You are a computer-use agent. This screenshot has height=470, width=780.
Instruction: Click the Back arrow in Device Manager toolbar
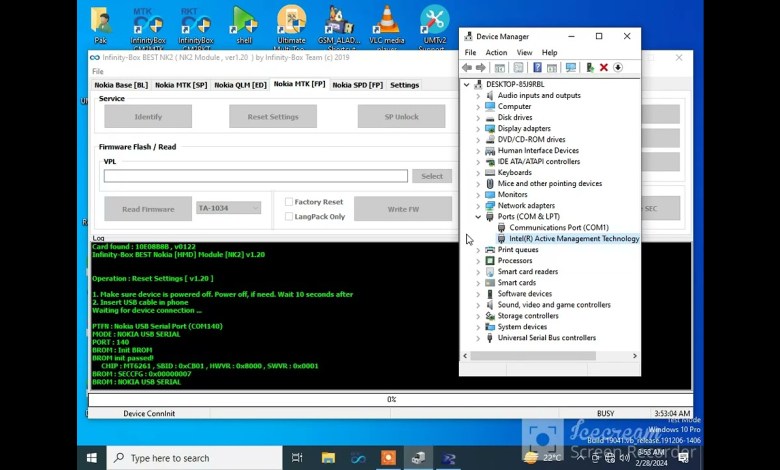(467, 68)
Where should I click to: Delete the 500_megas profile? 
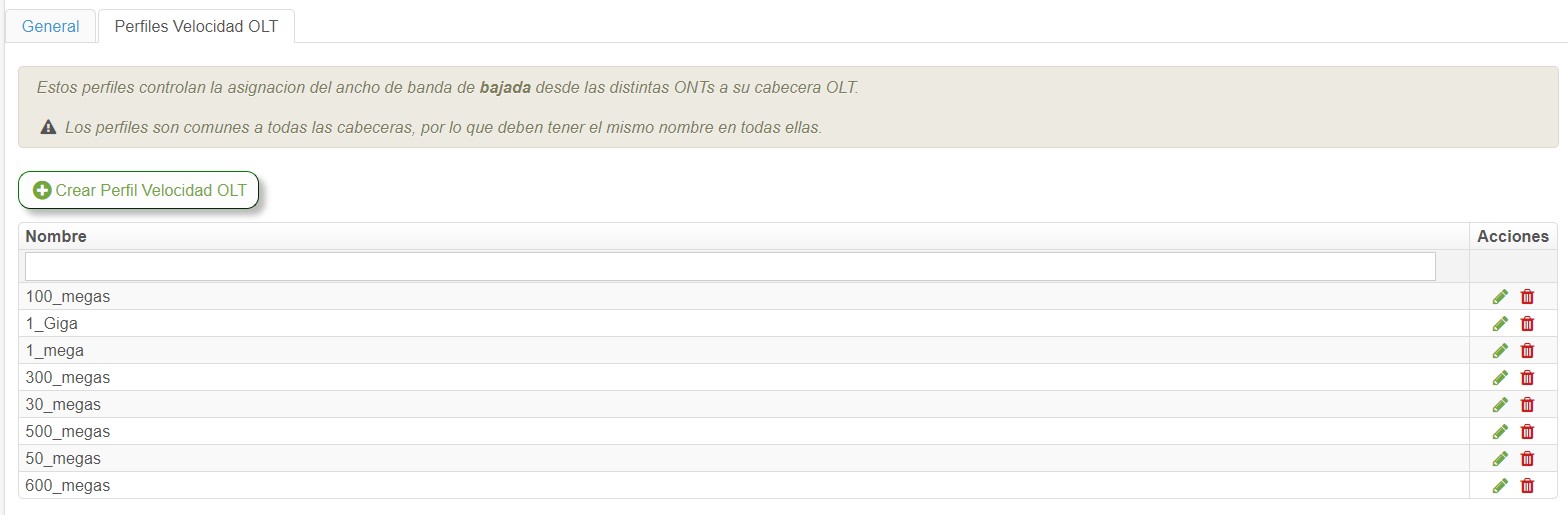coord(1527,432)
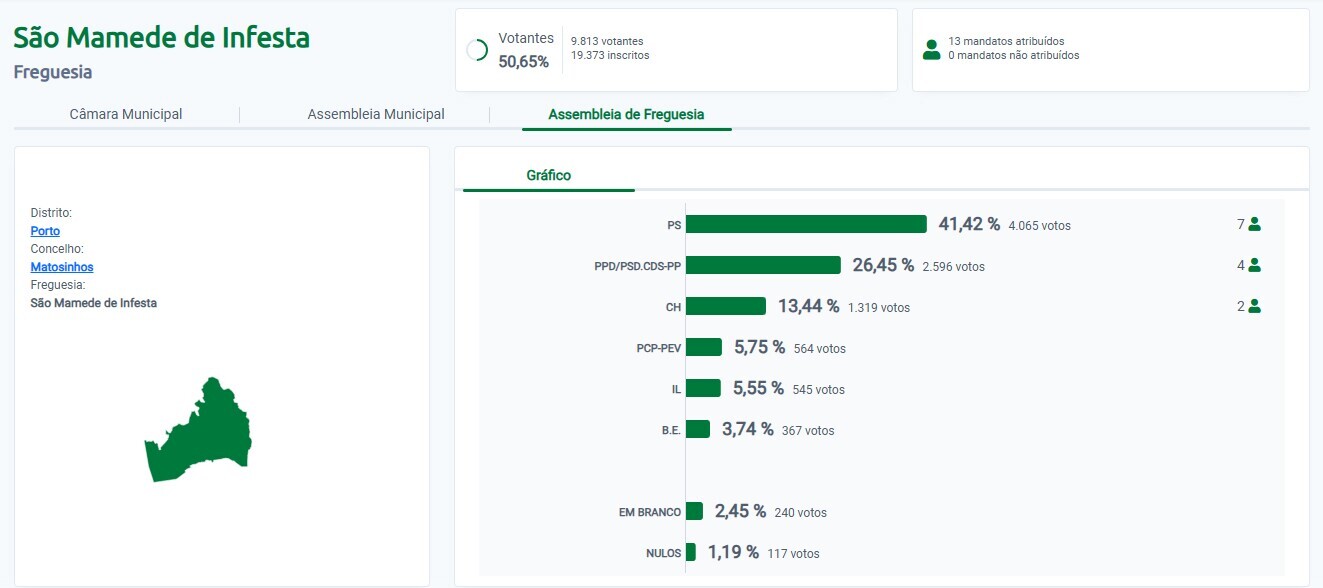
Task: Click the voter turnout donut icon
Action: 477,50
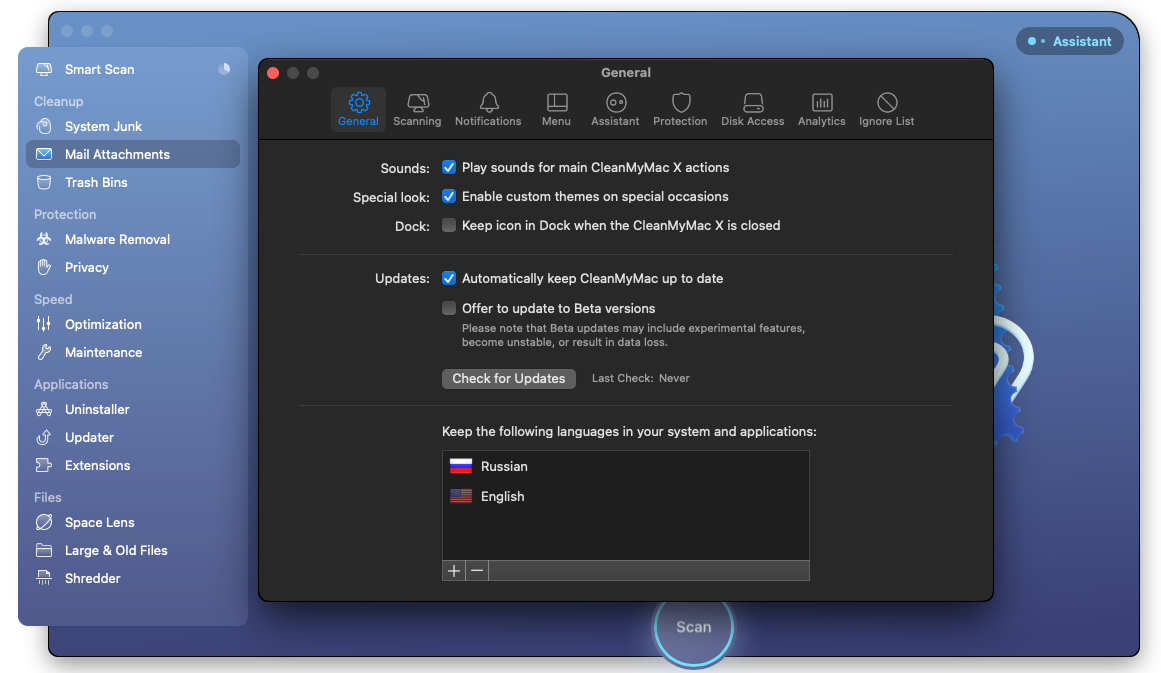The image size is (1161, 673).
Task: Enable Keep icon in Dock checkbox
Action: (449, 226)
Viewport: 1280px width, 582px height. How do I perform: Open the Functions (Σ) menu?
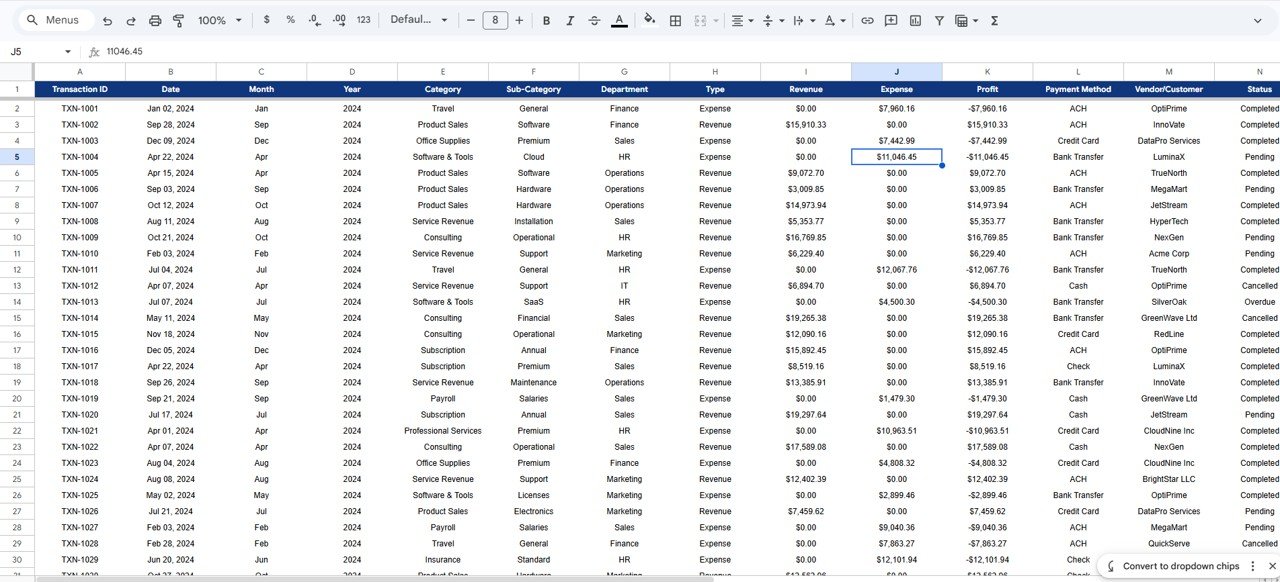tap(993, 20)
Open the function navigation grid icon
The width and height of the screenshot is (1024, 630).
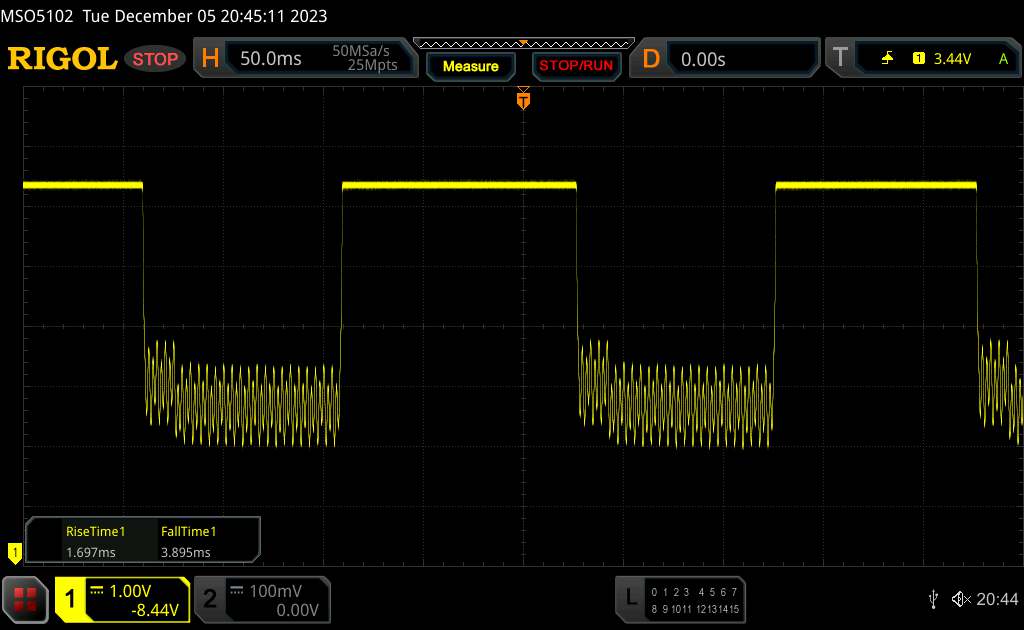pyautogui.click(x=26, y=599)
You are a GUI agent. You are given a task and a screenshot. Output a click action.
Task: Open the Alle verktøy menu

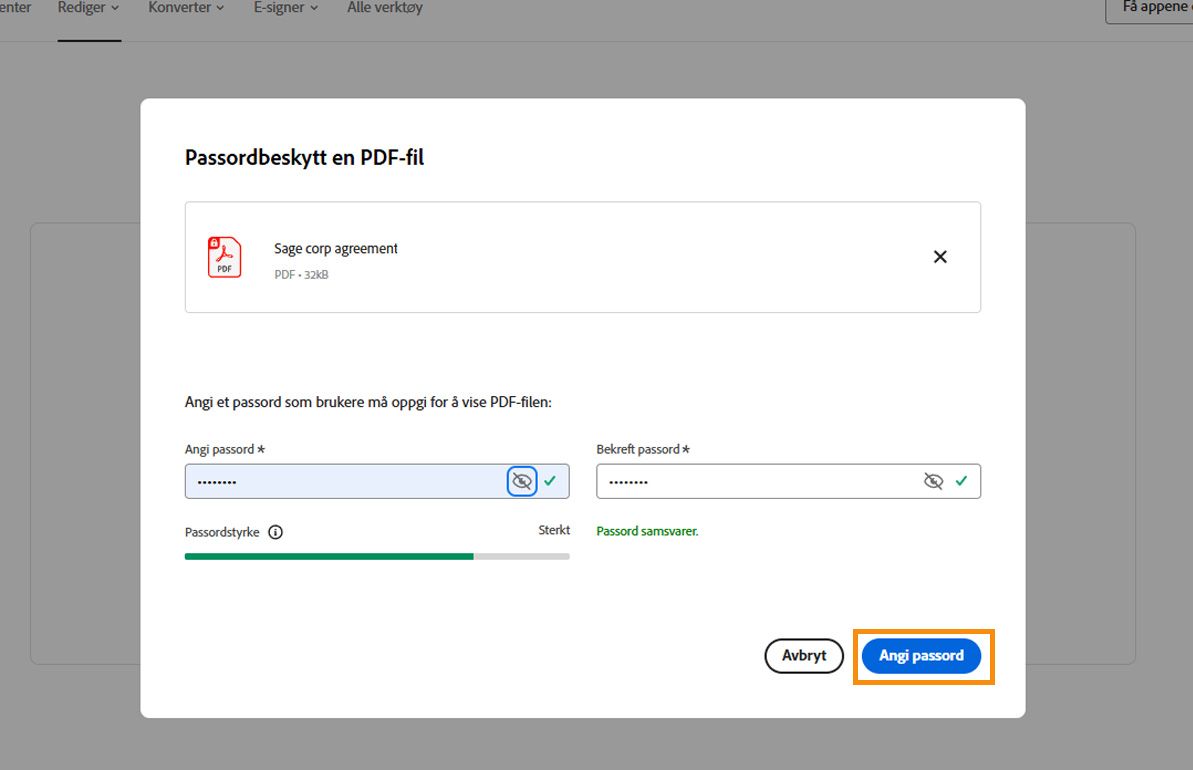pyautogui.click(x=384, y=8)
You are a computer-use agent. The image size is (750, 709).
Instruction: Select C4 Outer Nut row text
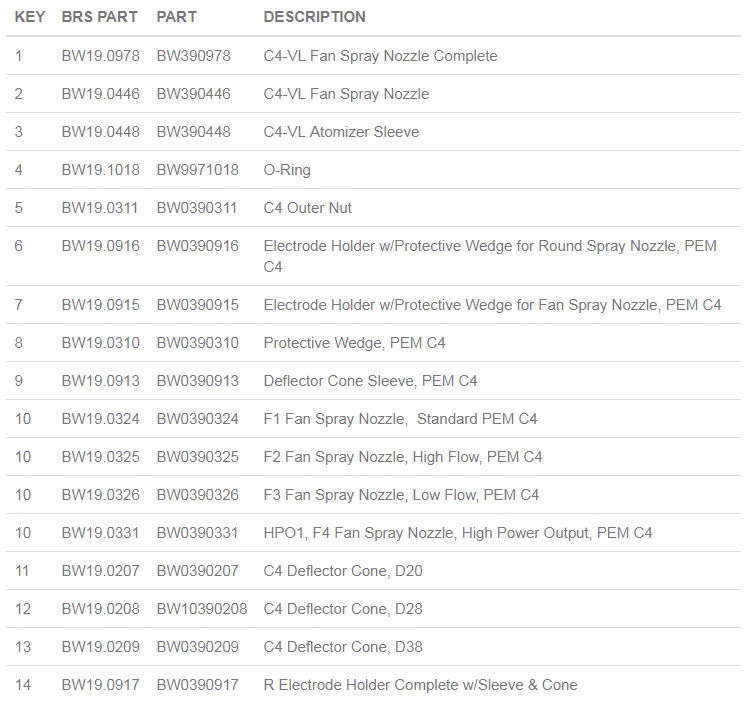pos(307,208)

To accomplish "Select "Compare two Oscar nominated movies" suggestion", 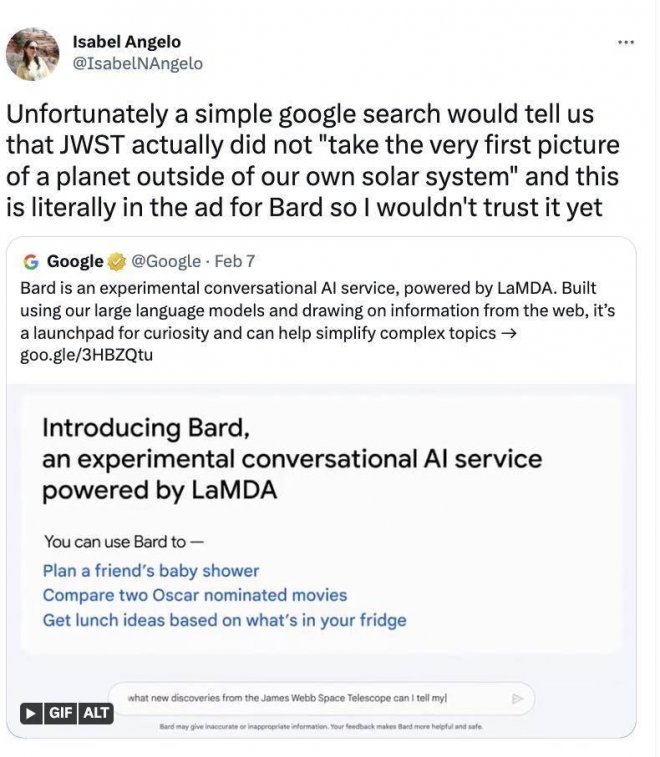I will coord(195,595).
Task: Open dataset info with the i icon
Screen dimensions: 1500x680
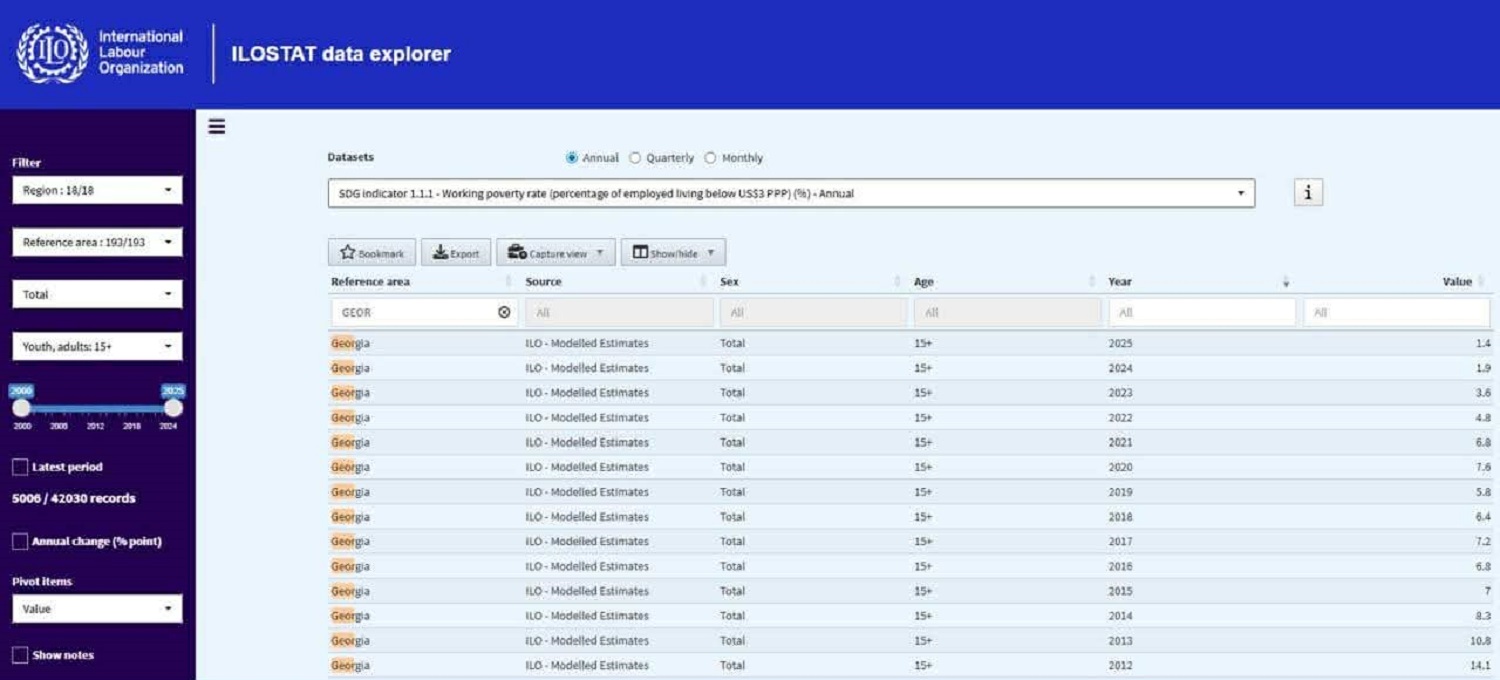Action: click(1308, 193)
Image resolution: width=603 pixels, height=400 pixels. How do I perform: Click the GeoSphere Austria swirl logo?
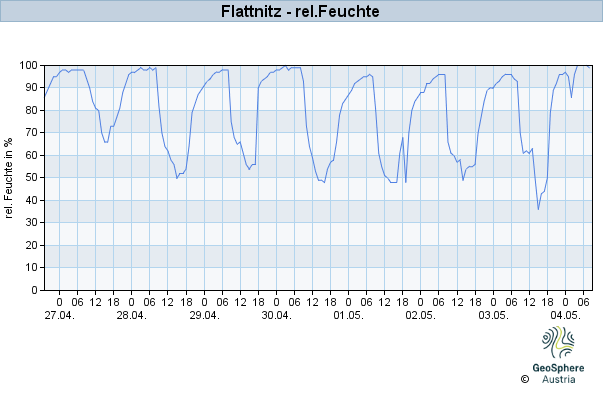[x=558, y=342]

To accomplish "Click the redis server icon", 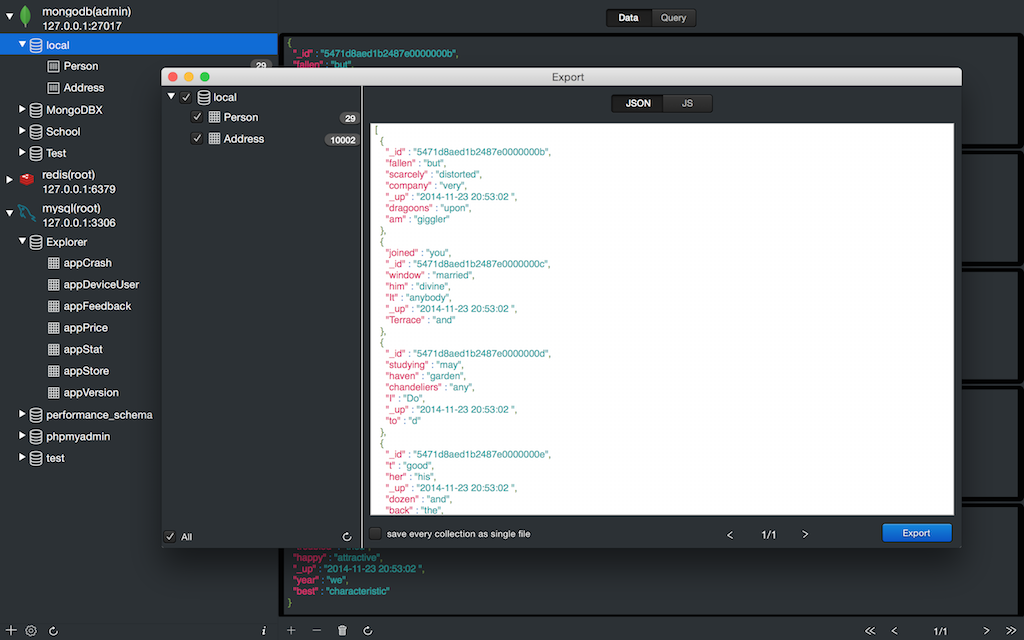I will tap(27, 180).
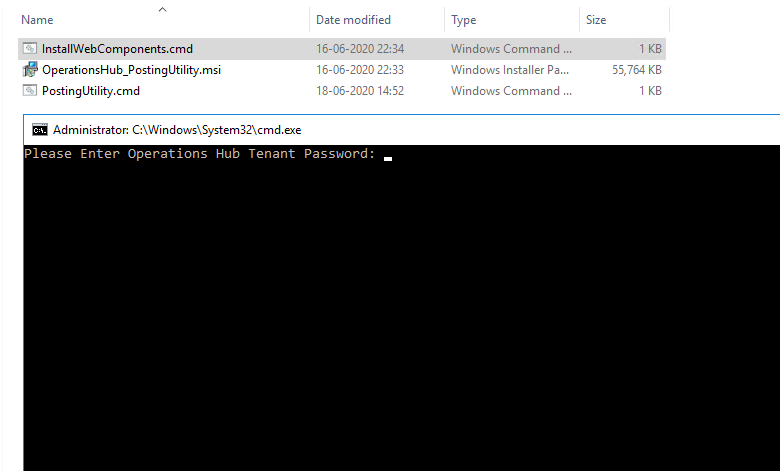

**Requirement:** Which lines of the data include the string "computer"? Find them and copy each one.

**Answer to this task:**
You are a computer-use agent. This screenshot has height=470, width=780.
You are a computer-use agent. The image size is (750, 709).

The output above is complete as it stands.